The majority of executives interviewed believe our major cities' airports, electrical grids and telecommunications infrastructure is stable, but they felt transportation was lagging, needing significant improvements to roads, bridges, transit and highways. Moreover, most indicated that their businesses would benefit if such investments were made.

There's no doubt that Canada's municipalities are on board with the need to improve infrastructure. Our cities and governments are looking at ways to address transit and transportation issues that increasingly threaten to affect the economy. Toronto, for example, despite its ongoing efforts to address transit and traffic issues, still has the longest commute times in North America next to New York.

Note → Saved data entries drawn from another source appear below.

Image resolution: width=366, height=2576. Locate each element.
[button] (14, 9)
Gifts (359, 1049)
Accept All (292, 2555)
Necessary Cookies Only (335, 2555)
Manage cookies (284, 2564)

Why are some areas doing better than others? And what can be done to balance investment and results? Telecoms and airports are private or quasi-private entities and have benefited from ongoing spending over time. But in predominantly public assets, such as highways and transit, decades of underinvestment, combined with increased population density, is placing great strain on the infrastructure that is necessary to support the economic aspirations of our communities.

Governments have a number of options. On the financing side, public-private partnerships allow them to simultaneously transfer project risk and access private sector capital. New sources of revenue are often required and while never popular, several alternatives have proved very effective both here in Canada and abroad – including taxes (property, payroll, gas); congestion pricing (downtown vehicle access fees); and direct user fees, such as tolls.

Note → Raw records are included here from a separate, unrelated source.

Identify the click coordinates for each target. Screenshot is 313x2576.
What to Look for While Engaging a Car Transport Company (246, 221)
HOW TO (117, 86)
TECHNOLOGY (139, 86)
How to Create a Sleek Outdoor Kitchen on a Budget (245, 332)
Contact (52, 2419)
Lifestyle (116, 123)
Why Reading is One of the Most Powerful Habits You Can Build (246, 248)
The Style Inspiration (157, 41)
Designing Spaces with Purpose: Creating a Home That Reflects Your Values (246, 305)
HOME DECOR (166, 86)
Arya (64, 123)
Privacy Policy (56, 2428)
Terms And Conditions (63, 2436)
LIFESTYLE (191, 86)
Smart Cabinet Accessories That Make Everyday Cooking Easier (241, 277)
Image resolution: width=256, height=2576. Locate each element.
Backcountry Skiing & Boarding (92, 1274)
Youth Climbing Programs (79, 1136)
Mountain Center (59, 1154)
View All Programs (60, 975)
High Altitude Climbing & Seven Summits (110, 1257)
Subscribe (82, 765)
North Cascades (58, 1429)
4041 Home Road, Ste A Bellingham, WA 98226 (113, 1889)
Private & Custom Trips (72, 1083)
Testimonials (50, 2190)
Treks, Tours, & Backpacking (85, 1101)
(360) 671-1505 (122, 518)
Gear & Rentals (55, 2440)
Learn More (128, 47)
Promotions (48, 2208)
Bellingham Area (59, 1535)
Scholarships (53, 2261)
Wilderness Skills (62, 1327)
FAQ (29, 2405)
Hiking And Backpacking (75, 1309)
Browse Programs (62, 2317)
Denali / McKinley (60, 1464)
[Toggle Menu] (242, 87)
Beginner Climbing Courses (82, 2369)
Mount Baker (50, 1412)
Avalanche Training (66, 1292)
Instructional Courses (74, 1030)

The number of toll roads is on the rise, with governments hoping to use the funds raised to invest in new and existing infrastructure. Another option is to monetize existing assets and invest the money in infrastructure, as is being considered across the country and around the world.

Governments at all levels are making infrastructure, and in particular investment in transit, a priority. Earlier this month, Ottawa announced details of its public-transit fund that was created in order to reduce congestion and travel times, while supporting economic growth in the country's largest cities. The evidence from our survey is clear – Canada's C-suite strongly supports this kind of investment, with 62 per cent feeling the sector remains underfunded.

Government is beginning to focus on the issue, to ensure the growing infrastructure needs of our communities are met, enabling economic growth for generations to come.

Brad Watson is a partner with KPMG and the national practice leader for infrastructure in Canada.